§ Consigne:
Répondez brièvement aux questions ci-dessous à partir de l'extrait de page.
1. À quel âge et avec quel club l'ancien international argentin est-il devenu le plus jeune meilleur buteur de l'histoire du championnat national ?
2. Contre quelle équipe Maradona a-t-il disputé son dernier match, et sur quel score s'est-il terminé ?
3. Pour quelles raisons surtout la venue de Maradona à San Lorenzo ne s'était-elle pas faite ?

§ Extrait de page:
Hector Vieira – « Diego a toujours compris ce que je lui demandais »
Ancien international argentin et plus jeune meilleur buteur de l'histoire du championnat national à seulement 18 ans avec San Lorenzo, tout comme Maradona avec Argentinos, Hector Veira est une exagération vivante. Un don pour l'hyperbole qui en a fait néanmoins le premier entraineur de Caniggia ainsi que le coach du grand River de Francescoli. Après avoir purgé un an de prison pour un supposé détournement de mineur - la victime est aujourd'hui travesti et vend ses services sur internet - Veira est devenu commentateur vedette pour la chaîne Fox sports et un habitué de l'émission la Ultima Palabra, sorte de 100% foot argentin. Rencontre avec le dernier entraineur de la carrière de Maradona dans les fastueux locaux de Fox sports, à Buenos Aires.
Vous avez été le dernier entraîneur de Diego Maradona, quels souvenirs en gardez-vous ? Je garde un excellent souvenir de Diego. C’est une personne très attachante qui a toujours donné le maximum pour l’équipe. Avec moi, il n’a jamais eu de problèmes, car je lui laissais carte blanche. Son dernier match, c’était contre River Plate, un match que nous avions gagné 2-1. Ce jour-là, je le fais jouer mais normalement il n’aurait pas dû, car il n’était pas vraiment à 100% physiquement. Il revenait de blessure, mais je ne pouvais pas le priver de son dernier au revoir, qui plus est dans un Superclasico.
C’est vous qui avez demandé à l’avoir ou ce sont les dirigeants du club qui ont tout fait pour son retour à Boca ? Non, ce n’est pas moi qui ai organisé son retour. En fait, je voulais déjà qu’il vienne avec moi lorsque j’étais entraîneur de San Lorenzo, mais finalement ça ne s’était pas fait, surtout pour des raisons économiques. Aussi quand j’ai su que j’allais pouvoir l’avoir sous mes ordres à Boca, c’est comme si un rêve s’était réalisé.

§ Données fournies:
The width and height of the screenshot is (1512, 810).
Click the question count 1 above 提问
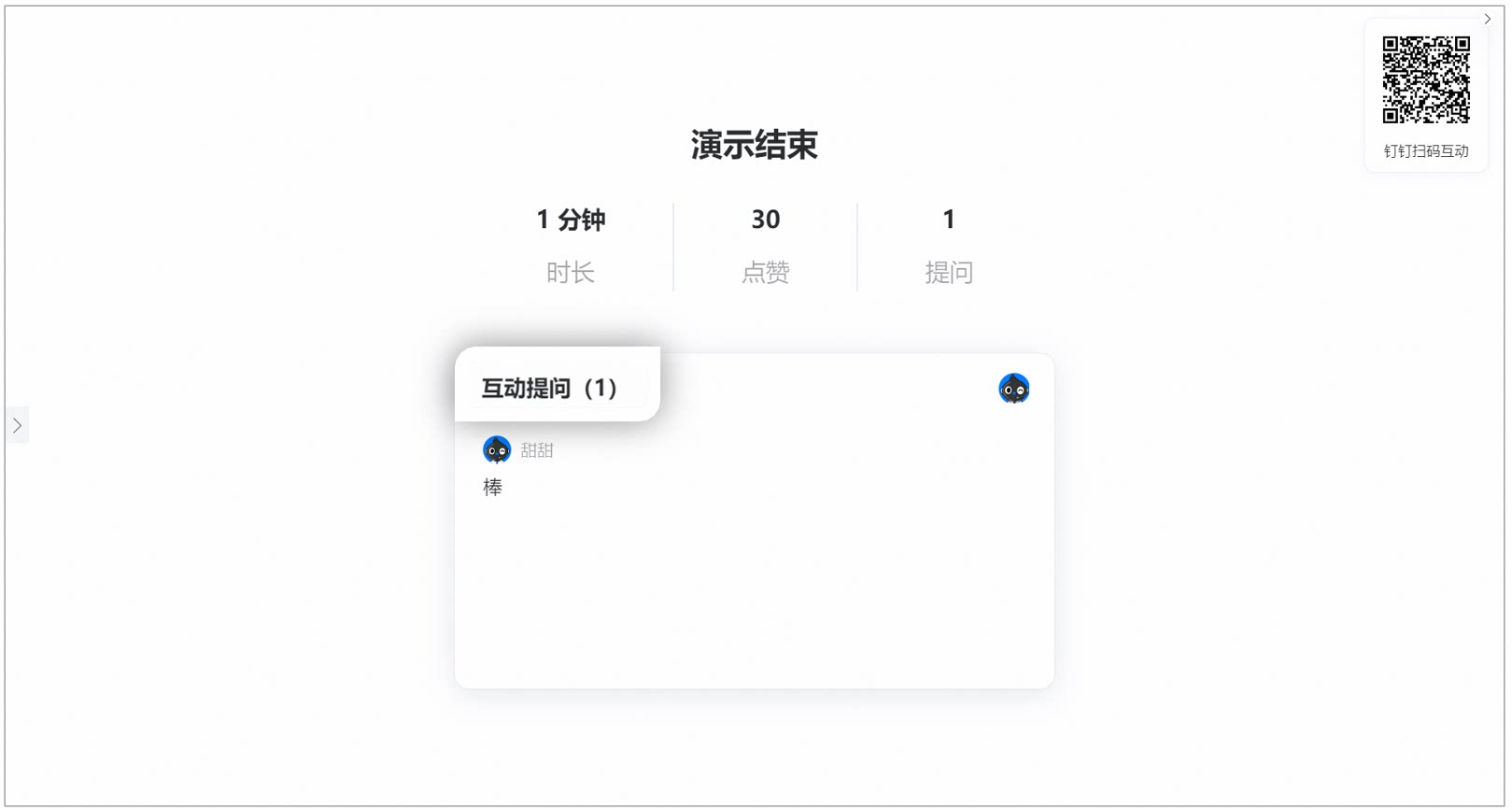coord(949,220)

§ Réponse attendue:
1. À 18 ans, avec San Lorenzo.
2. Contre River Plate, sur une victoire 2-1.
3. Surtout pour des raisons économiques.